In Franz Kafkas Romanfragment „Amerika“, begonnen 1912 unter dem Titel „Der Verschollene“, wobei zu Lebzeiten nur das erste, in sich geschlossene Kapitel „Der Heizer“ 1913 als Erzählung erschienen ist, wird der 16jährige Karl Roßmann von seinen in Prag lebenden Eltern nach New York in die Obhut eines Onkels geschickt, weil er daheim vom böhmischen Dienstmädchen verführt worden ist – mit bleibenden Folgen.
Bei der Ankunft in den Vereinigten Staaten wird Karl von einem Heizer des Ozeandampfers in dessen Kabine beinahe gewaltsam aufgehalten, obwohl dadurch die begründete Gefahr besteht, dass sein Koffer mit all' seinen Wertgegenständen verloren geht. Paul macht sich dennoch die Sache des ihm bis dato völlig unbekannten Mannes zu eigen und verteidigt ihn gegenüber den Vorgesetzten.
Dabei trifft Karl auf seinen Onkel, den vermögenden Senator Edward Jakob, der ihn bei sich aufnimmt, ihm Englisch- und Reitunterricht ebenso ermöglicht wie das Klavierspielen. Als Karl von Bankier Pollunder, einem Geschäftsmann und engen Freund des Onkels, auf dessen Landsitz eingeladen wird, sagt er trotz mannigfacher Bedenken Jakobs zu: Der Abwechslung wegen und weil ihn dort Pollunders Tochter Klara erwartet.
Doch das unbändige amerikanische Girl macht sich nur einen Spaß mit dem naiven jungen Deutschen, den es noch in der Nacht zurück nach New York zieht. Allein ihm bleiben alle Wege versperrt und als die Glocke Mitternacht schlägt, wird Paul ein Brief samt Fahrkarte nach San Franzisko ausgehändigt: Onkel Jakob will ihn nicht mehr sehen.

# IHRE AUFGABEN
1 > Schreiben Sie den Abschnitt der Auflistung vom ersten Eintrag bis einschließlich der Zeile mit „Wholesale digit odor“ unverändert ab.
2 > Führen Sie den Text über Kafkas Romanfragment „Amerika“ im Anschluss an seinen letzten Satz weiter.

# ERFASSTE DATEN

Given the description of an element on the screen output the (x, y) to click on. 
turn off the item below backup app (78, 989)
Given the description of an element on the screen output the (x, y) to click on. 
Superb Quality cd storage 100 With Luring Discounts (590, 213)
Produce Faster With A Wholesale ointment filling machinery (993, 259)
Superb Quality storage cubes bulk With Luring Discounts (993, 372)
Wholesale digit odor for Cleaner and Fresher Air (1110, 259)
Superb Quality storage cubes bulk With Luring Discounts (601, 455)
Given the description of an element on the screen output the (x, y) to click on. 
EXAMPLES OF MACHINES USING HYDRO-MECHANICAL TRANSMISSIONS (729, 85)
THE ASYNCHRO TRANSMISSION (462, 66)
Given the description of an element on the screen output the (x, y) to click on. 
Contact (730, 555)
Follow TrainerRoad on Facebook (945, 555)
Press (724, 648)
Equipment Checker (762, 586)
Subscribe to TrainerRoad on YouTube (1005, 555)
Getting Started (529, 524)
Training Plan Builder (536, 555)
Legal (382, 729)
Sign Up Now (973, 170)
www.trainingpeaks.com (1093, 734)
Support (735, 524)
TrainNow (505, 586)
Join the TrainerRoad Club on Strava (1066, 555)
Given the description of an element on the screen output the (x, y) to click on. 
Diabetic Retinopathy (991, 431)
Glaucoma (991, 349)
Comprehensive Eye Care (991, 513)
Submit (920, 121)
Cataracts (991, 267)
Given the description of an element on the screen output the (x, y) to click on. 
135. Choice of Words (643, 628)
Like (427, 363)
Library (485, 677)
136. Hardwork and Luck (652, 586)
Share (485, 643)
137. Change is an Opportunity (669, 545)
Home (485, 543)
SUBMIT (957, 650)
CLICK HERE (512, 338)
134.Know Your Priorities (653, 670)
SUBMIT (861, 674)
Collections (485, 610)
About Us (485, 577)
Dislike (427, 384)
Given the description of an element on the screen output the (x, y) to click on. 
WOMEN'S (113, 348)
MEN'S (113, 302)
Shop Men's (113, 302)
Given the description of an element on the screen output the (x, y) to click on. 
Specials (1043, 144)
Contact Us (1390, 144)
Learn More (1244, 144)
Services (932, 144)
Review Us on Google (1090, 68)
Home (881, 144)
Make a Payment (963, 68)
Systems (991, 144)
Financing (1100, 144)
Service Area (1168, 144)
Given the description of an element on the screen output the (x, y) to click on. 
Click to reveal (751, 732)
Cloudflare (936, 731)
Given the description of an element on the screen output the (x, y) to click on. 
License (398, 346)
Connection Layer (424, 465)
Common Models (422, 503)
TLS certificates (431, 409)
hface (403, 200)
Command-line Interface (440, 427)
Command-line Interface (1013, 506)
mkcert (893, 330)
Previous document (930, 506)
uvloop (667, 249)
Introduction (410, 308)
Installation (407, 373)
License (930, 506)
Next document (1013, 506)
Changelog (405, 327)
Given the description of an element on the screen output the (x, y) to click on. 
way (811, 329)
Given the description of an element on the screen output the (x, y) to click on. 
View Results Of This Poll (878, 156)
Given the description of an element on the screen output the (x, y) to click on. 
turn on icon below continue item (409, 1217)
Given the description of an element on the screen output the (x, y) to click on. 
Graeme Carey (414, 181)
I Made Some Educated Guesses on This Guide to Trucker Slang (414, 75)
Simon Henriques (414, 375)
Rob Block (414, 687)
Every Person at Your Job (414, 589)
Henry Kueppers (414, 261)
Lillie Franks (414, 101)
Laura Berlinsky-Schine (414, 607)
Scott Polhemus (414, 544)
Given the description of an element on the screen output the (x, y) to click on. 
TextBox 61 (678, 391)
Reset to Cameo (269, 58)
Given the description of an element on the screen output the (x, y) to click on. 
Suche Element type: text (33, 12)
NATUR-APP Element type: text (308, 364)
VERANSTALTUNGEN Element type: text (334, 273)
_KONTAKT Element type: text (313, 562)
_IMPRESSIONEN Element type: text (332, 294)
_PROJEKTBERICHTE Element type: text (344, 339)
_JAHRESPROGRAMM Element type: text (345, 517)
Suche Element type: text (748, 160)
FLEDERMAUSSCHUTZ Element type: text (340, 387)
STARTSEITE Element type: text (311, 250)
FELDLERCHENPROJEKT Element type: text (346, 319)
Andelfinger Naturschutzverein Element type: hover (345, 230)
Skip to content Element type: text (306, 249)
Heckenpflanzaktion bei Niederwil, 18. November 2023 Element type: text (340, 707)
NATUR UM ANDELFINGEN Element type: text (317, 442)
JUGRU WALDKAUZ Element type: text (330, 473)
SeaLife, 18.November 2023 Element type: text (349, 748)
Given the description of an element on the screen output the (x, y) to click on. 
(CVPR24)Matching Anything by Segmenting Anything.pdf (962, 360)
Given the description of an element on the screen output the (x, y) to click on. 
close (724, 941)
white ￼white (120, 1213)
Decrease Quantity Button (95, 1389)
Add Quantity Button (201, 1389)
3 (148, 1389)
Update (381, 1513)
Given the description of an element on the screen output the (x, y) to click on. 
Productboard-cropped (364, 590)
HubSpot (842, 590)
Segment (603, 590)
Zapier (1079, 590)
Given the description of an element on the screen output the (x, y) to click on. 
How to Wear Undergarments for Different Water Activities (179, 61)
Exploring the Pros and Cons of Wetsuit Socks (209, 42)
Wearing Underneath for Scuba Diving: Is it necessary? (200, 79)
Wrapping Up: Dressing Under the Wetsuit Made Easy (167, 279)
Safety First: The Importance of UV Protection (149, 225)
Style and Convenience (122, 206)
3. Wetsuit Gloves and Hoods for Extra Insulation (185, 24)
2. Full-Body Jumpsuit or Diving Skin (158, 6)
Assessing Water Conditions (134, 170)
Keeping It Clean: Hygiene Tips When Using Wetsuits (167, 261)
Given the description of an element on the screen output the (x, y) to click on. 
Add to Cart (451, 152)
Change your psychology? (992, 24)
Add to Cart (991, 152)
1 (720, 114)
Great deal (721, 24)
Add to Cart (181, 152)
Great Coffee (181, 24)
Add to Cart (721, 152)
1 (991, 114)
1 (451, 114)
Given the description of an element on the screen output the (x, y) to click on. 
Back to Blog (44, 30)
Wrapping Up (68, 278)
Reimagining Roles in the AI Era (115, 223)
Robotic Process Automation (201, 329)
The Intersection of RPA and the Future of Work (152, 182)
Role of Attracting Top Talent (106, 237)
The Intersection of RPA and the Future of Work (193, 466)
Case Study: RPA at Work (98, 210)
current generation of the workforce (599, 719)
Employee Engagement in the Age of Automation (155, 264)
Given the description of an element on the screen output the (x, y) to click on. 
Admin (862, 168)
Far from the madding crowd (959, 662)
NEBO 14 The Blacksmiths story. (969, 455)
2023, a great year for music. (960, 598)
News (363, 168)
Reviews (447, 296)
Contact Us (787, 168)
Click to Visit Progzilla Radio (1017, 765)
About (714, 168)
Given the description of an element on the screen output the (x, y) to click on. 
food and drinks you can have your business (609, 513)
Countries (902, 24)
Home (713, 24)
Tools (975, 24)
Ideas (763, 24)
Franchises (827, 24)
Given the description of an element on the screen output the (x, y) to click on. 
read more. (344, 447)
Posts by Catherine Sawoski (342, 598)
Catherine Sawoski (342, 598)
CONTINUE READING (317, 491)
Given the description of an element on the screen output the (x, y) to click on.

# LÖSUNGEN IN REIHENFOLGE
1 >
Given the description of an element on the screen output the (x, y) to click on. 
turn off the item below backup app (78, 989)
Given the description of an element on the screen output the (x, y) to click on. 
Superb Quality cd storage 100 With Luring Discounts (590, 213)
Produce Faster With A Wholesale ointment filling machinery (993, 259)
Superb Quality storage cubes bulk With Luring Discounts (993, 372)
Wholesale digit odor for Cleaner and Fresher Air (1110, 259)

2 >
Unterwegs zur nächsten größeren Stadt, Ramses, trifft Karl mit Delamarche und Robinson auf zwei arbeitslose Schlosser, die zu Fuß unterwegs sind. Als er ihnen ein Abendessen spendieren will, kommt Karl mit der Oberköchin des Hotels Occidental ins Gespräch, seiner Landsmännin Grete Mitzelbach aus Wien. Die ihm sogleich einen Job als Liftboy verschafft und verspricht, auch sonst ein mütterliches Auge auf den Jungen zu werfen, der sich seinerseits rasch mit der 18jährigen Sekretärin Therese Berchtold anfreundet, die aus Pommern stammt.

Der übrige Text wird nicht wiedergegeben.